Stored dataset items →
-*-*-

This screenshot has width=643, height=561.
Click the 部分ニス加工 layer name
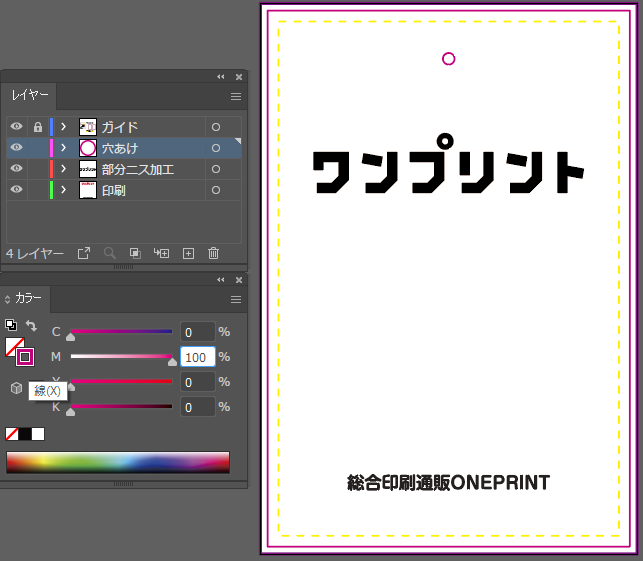click(138, 169)
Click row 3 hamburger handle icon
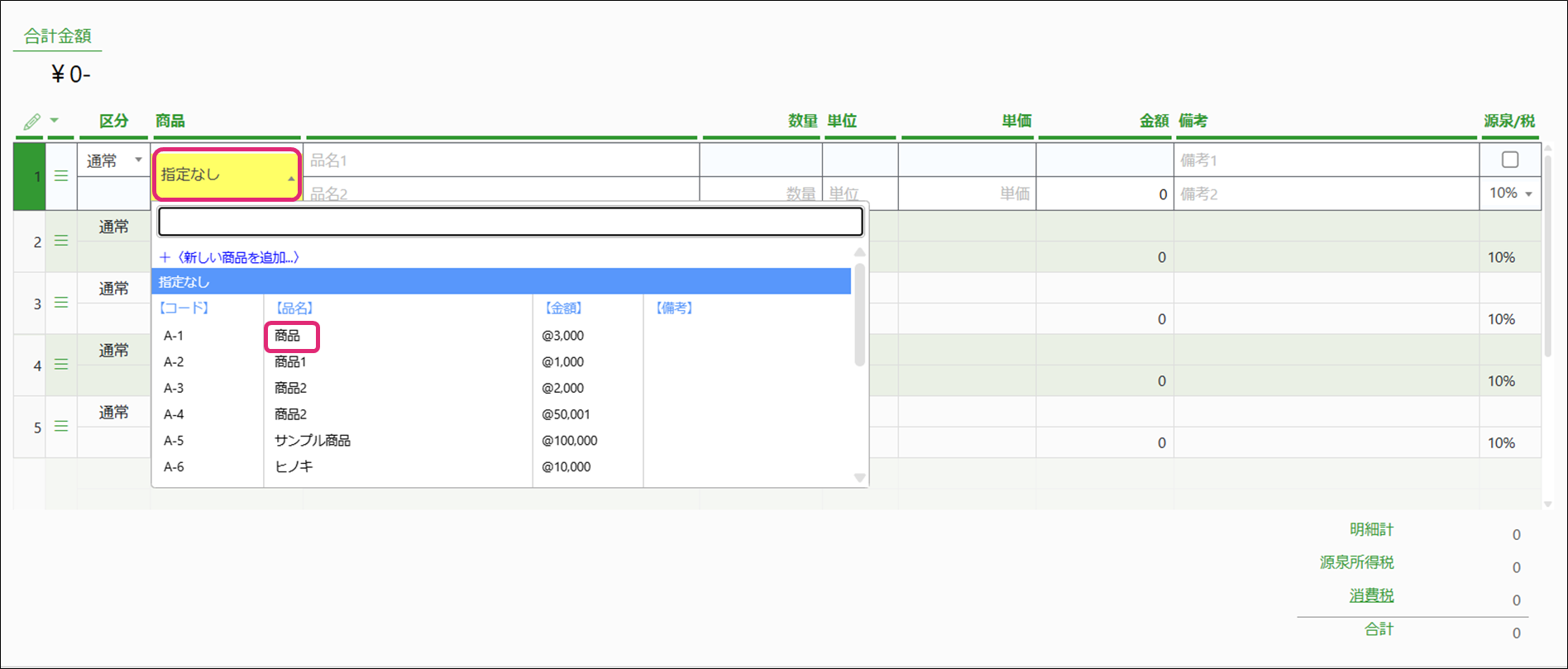 pyautogui.click(x=61, y=303)
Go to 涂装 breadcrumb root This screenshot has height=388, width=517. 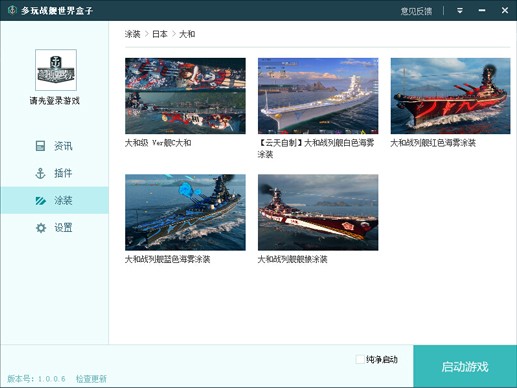click(133, 34)
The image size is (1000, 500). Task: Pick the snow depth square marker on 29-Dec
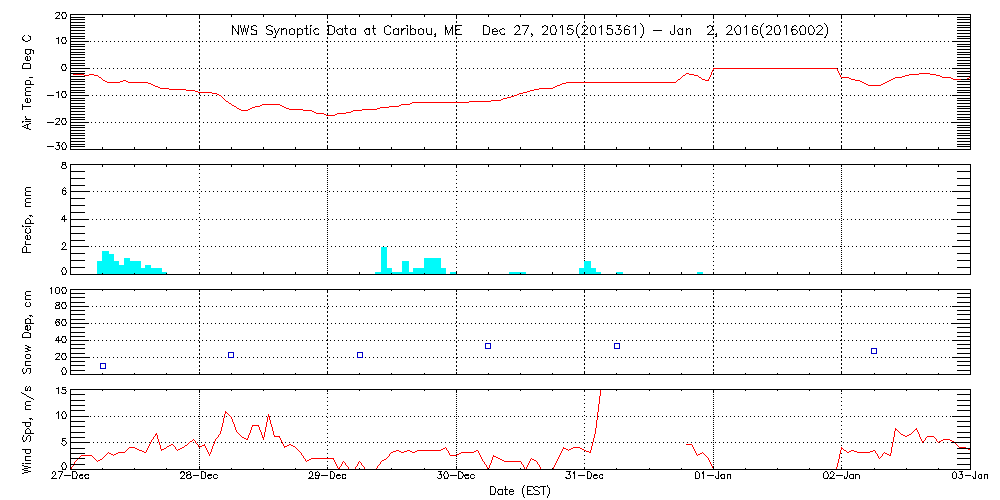pos(360,355)
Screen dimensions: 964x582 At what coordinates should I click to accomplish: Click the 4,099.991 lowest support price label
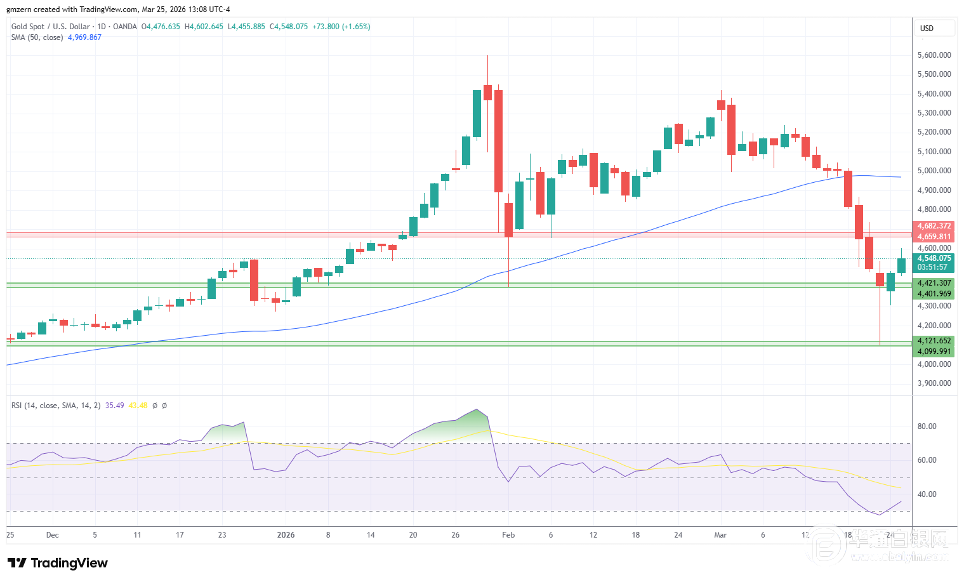[934, 351]
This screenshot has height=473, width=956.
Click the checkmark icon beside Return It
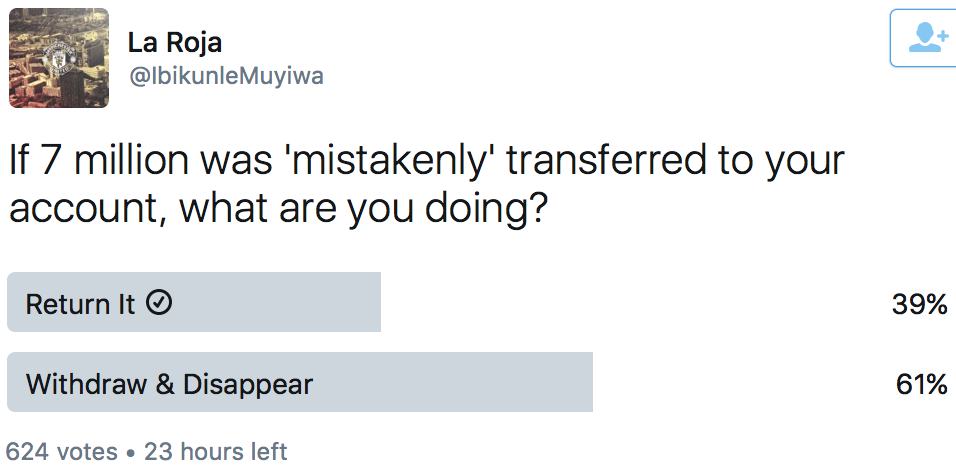click(x=158, y=302)
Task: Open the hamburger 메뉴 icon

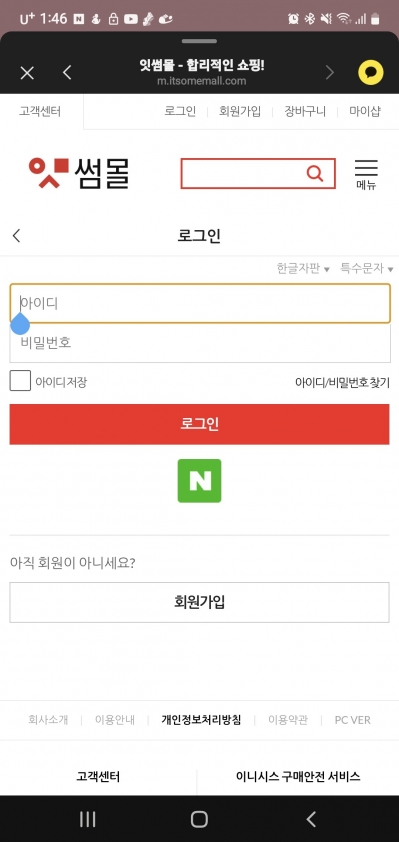Action: coord(366,174)
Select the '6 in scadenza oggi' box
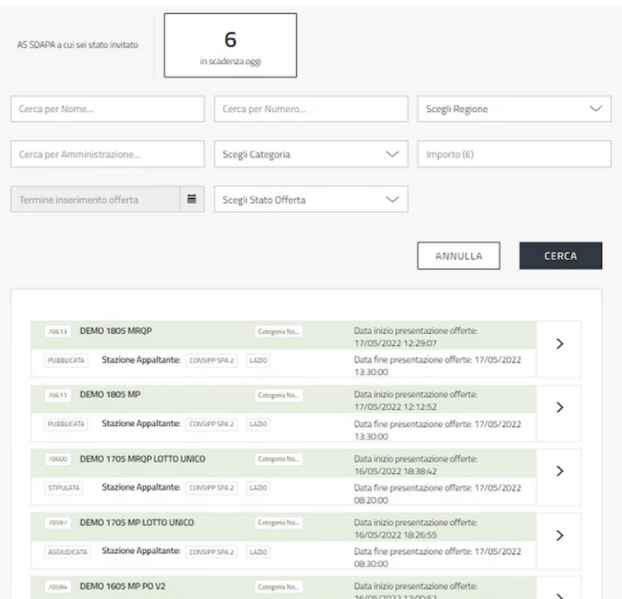Image resolution: width=622 pixels, height=599 pixels. (230, 46)
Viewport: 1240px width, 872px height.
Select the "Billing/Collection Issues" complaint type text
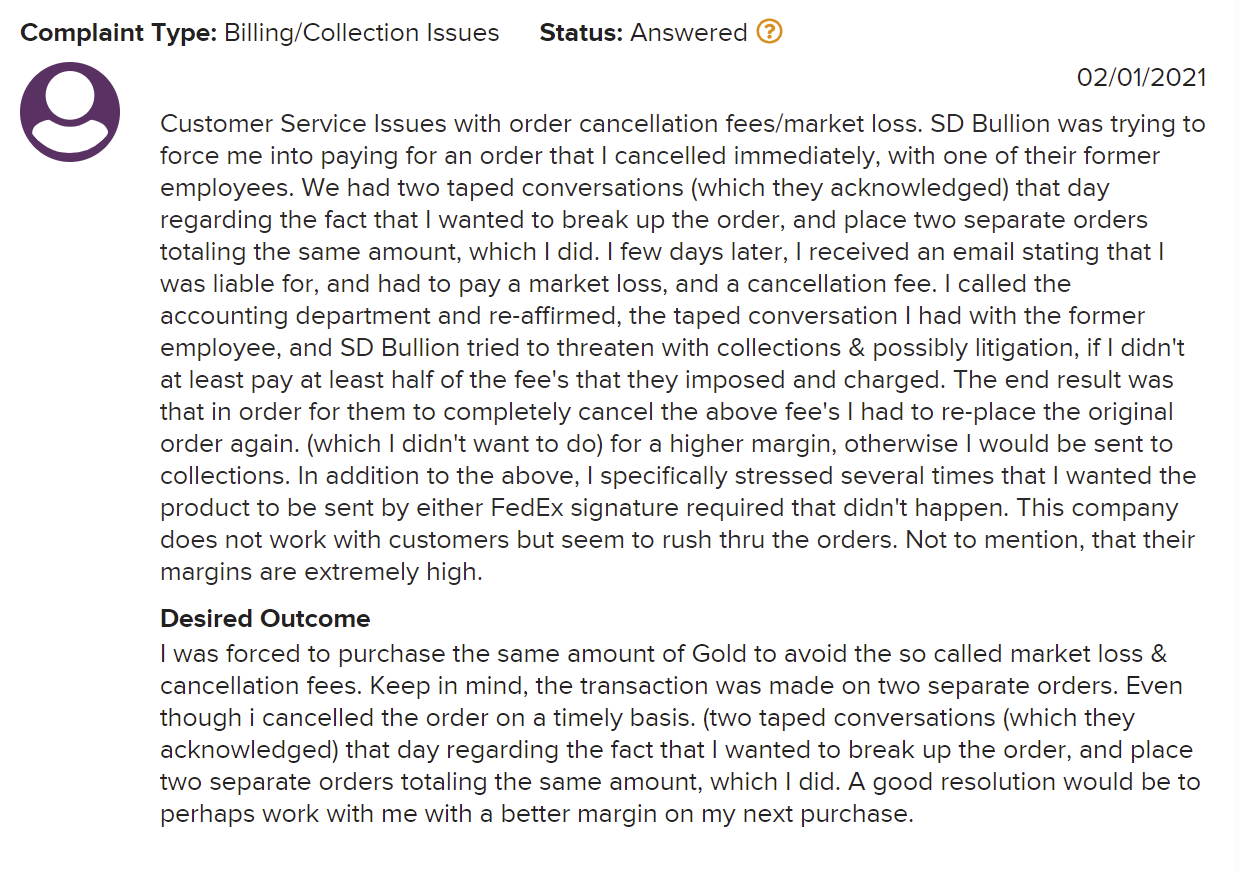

-*-*-

What the exercise asks → Text only, no pictures: please print exactly the lines above from the line with "The image size" up to and including the line with "Viewport: 1240px width, 872px height.", and nothing else.

Response to this task →
The image size is (1000, 500). Task: Pick the snow depth square marker on 29-Dec
pos(360,355)
Screen dimensions: 964x582 At what coordinates should I click to accomplish: Click the 4,099.991 lowest support price label
[934, 351]
This screenshot has height=473, width=956.
Click the checkmark icon beside Return It
click(x=158, y=302)
Task: Open the hamburger 메뉴 icon

Action: coord(366,174)
Select the '6 in scadenza oggi' box
Image resolution: width=622 pixels, height=599 pixels. (230, 46)
Viewport: 1240px width, 872px height.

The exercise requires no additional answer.